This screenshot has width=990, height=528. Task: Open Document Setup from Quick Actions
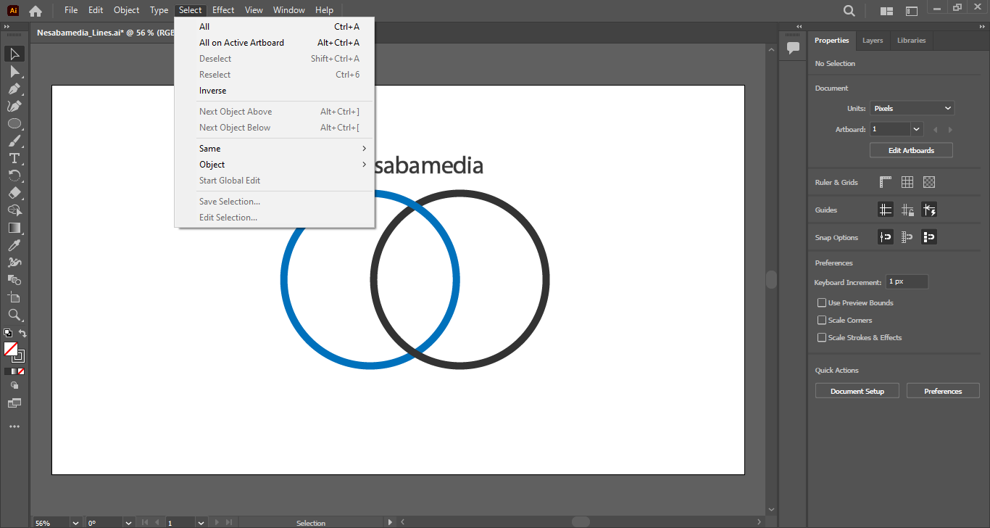tap(857, 391)
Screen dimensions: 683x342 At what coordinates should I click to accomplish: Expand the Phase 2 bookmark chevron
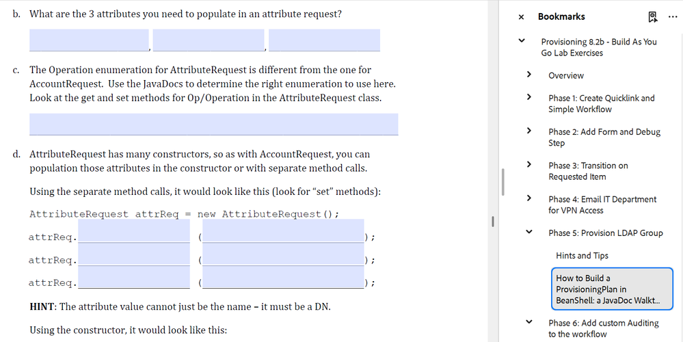528,131
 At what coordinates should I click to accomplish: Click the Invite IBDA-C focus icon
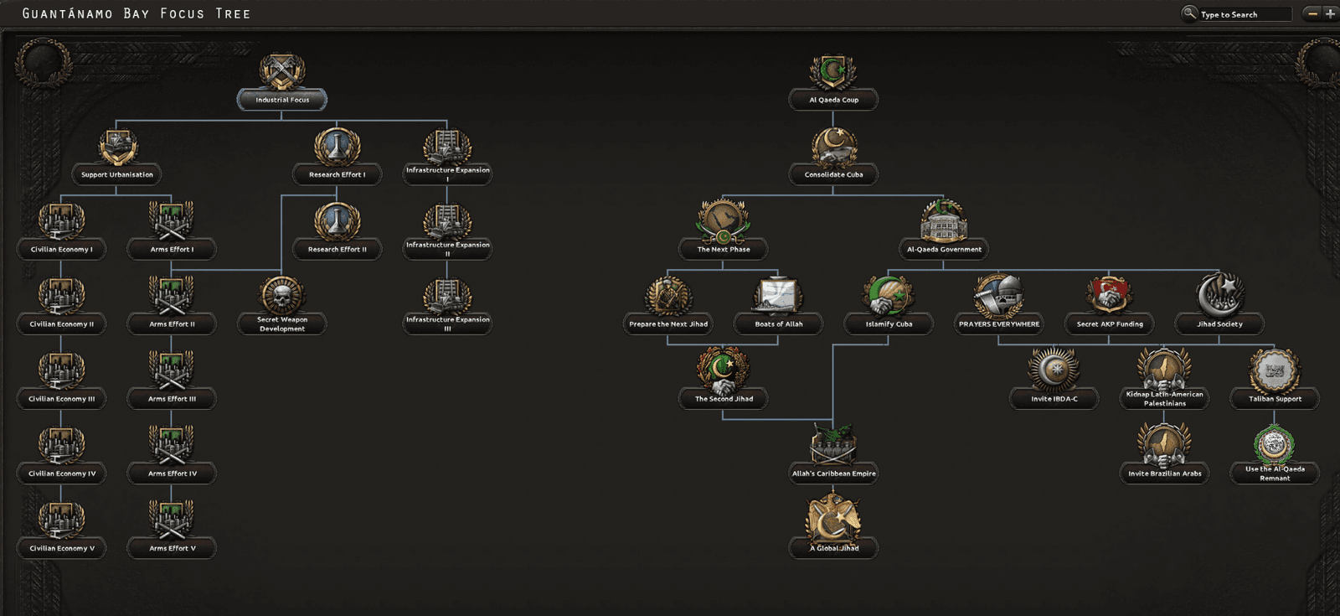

# Problem requirements
An exact copy of the records above is required, leaving out the pictures.

# Solution
This screenshot has width=990, height=528. Task: Open Document Setup from Quick Actions
tap(857, 391)
Screen dimensions: 683x342 At what coordinates should I click to accomplish: Expand the Phase 2 bookmark chevron
528,131
 At what coordinates should I click to accomplish: Click the Invite IBDA-C focus icon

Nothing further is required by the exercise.